WORK ORDER ▸ Say how many lines in the listing below contain the word "agent". Give the number alone.

•••••

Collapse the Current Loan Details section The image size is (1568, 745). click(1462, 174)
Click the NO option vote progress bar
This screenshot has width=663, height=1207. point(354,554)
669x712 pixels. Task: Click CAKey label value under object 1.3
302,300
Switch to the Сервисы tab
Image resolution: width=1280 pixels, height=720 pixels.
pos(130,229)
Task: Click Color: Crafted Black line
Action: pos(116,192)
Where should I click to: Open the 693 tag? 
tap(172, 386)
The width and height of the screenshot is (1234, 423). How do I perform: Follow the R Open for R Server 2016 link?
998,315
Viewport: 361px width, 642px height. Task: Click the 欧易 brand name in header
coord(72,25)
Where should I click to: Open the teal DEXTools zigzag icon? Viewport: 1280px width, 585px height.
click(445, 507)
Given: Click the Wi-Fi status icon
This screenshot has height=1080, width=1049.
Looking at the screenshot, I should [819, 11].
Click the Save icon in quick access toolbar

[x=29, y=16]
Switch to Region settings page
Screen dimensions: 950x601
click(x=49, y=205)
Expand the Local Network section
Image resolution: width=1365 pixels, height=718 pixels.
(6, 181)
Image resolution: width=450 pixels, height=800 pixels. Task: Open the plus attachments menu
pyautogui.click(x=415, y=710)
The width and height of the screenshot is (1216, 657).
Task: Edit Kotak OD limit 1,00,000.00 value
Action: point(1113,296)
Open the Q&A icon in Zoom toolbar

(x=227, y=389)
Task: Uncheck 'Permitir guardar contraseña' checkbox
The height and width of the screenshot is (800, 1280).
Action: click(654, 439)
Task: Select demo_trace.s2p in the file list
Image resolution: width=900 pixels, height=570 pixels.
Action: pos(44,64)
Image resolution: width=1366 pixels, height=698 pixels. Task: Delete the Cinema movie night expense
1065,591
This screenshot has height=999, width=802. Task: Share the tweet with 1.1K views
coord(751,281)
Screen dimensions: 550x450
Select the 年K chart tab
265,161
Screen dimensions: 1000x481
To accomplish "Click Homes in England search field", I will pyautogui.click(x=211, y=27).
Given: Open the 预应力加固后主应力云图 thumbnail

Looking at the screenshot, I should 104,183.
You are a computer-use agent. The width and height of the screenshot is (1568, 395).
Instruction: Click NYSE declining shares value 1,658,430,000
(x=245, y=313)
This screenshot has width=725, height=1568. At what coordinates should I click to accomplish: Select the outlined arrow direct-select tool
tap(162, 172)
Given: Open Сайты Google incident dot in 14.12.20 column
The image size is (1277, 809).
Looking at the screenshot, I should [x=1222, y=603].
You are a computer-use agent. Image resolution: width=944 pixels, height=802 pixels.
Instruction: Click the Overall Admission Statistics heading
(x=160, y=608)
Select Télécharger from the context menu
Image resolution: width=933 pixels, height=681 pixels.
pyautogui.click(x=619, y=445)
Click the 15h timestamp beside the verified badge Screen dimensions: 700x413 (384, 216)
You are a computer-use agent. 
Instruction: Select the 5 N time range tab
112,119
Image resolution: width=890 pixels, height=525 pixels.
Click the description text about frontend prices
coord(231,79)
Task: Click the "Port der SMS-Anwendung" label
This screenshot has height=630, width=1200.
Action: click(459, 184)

•••••

RESPONSE TO THE EXERCISE ▸ 3